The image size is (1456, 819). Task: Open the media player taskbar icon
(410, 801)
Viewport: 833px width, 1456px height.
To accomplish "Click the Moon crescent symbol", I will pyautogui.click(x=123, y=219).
--
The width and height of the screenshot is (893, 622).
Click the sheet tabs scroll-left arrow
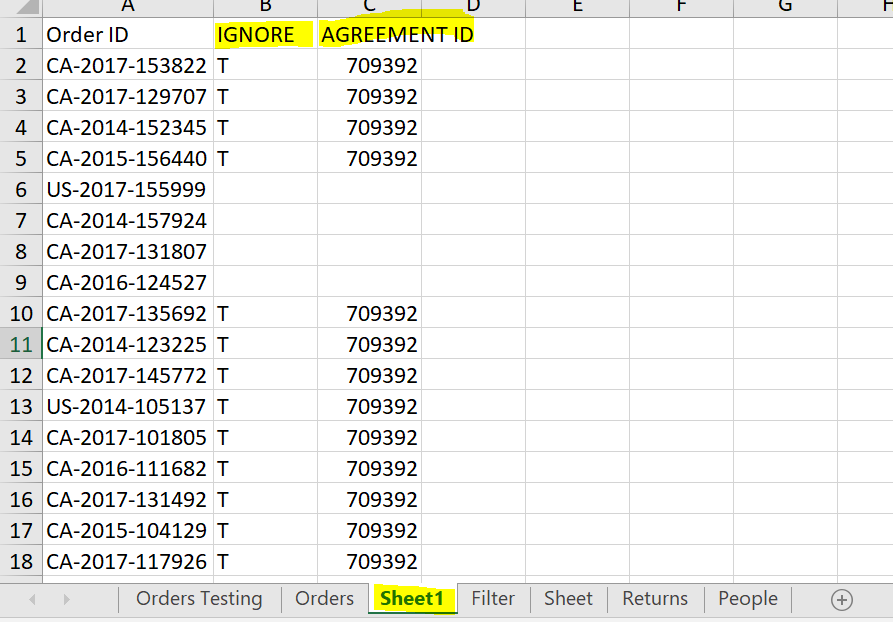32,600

TASK REQUIREMENTS | The answer must be every line of the records that contains the word "height".

EXERCISE SOLUTION |
Viewport: 833px width, 1456px height.
The width and height of the screenshot is (893, 622).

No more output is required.